TASK BRIEF: Exact copy, pictures excluded: print the lines from the one with "This screenshot has" through the final line of the records.

SUPPLIED INFORMATION:
........

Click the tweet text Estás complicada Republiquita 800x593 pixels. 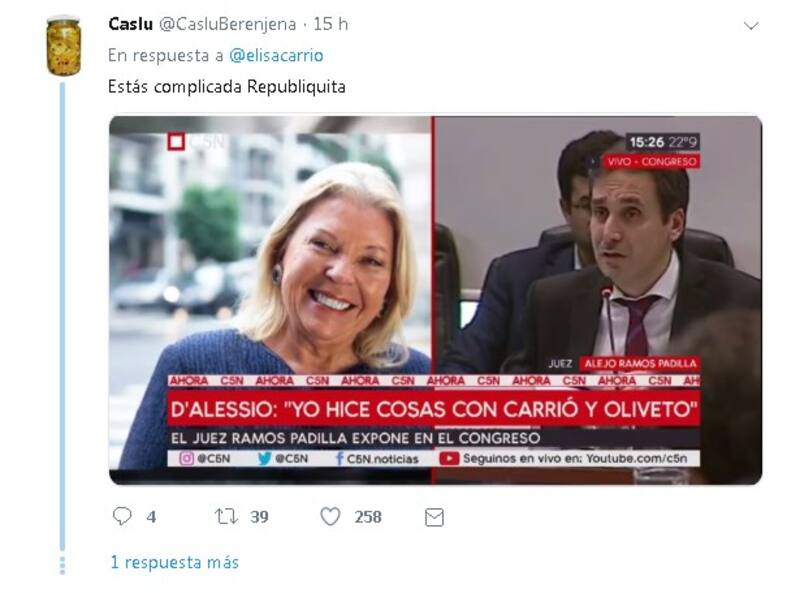227,87
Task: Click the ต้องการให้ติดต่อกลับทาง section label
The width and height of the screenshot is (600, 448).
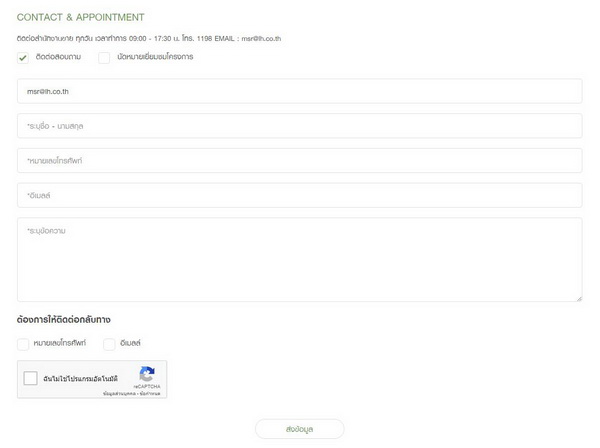Action: 64,320
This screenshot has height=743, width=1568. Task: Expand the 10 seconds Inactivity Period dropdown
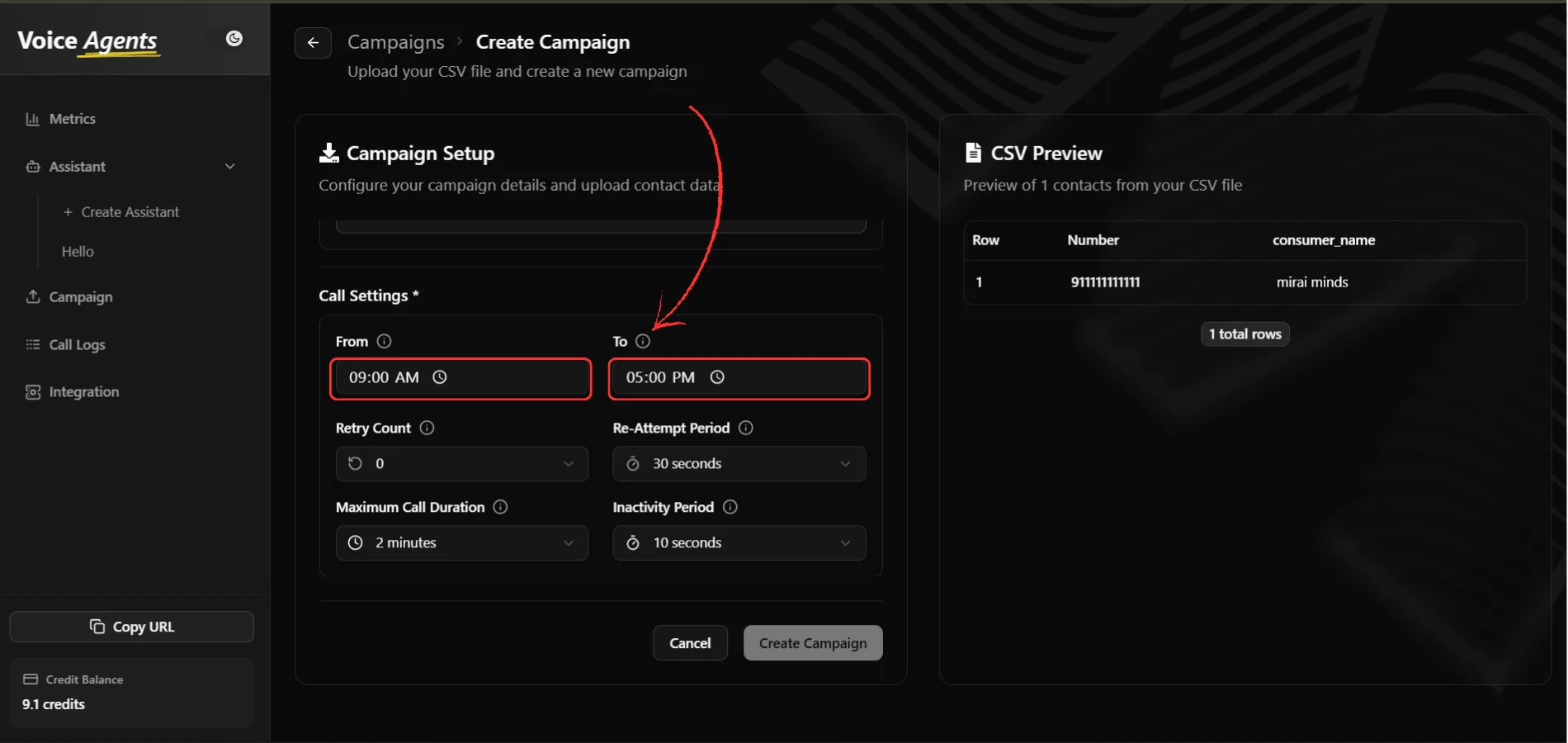(739, 543)
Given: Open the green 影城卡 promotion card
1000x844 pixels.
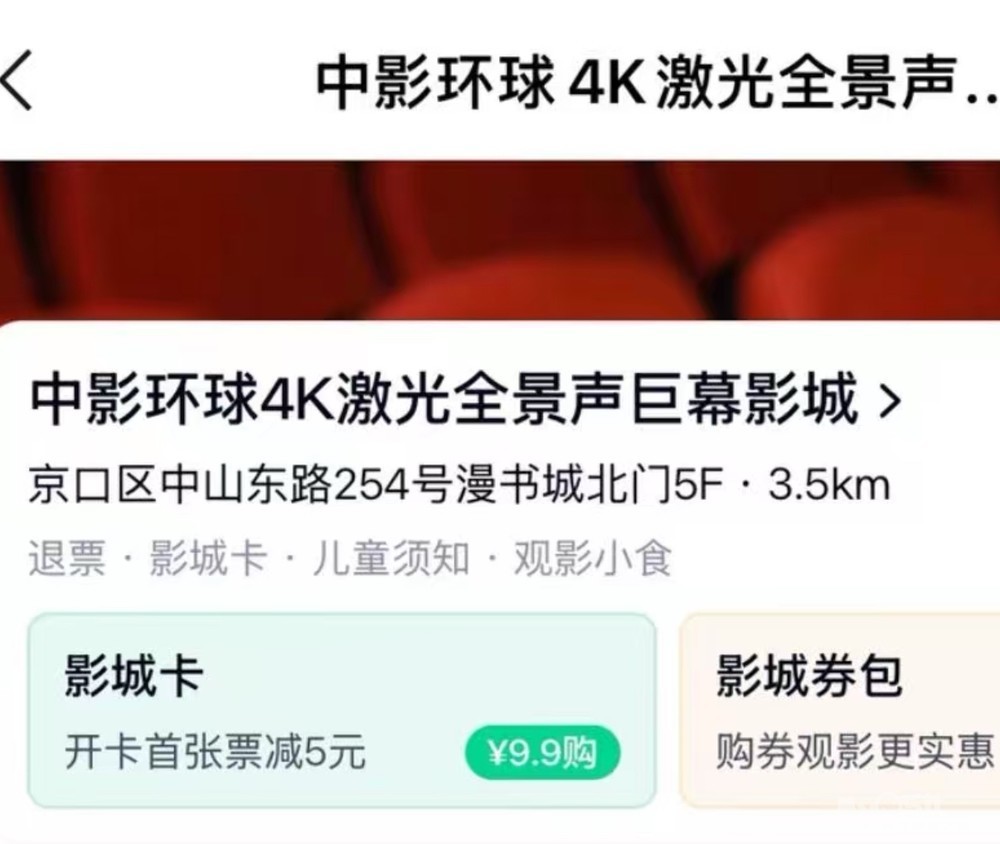Looking at the screenshot, I should click(342, 710).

........

REPLY TO THE TASK:
This screenshot has height=743, width=1568. Task: Expand the 10 seconds Inactivity Period dropdown
(739, 543)
Given: Open the green 影城卡 promotion card
1000x844 pixels.
Looking at the screenshot, I should click(342, 710).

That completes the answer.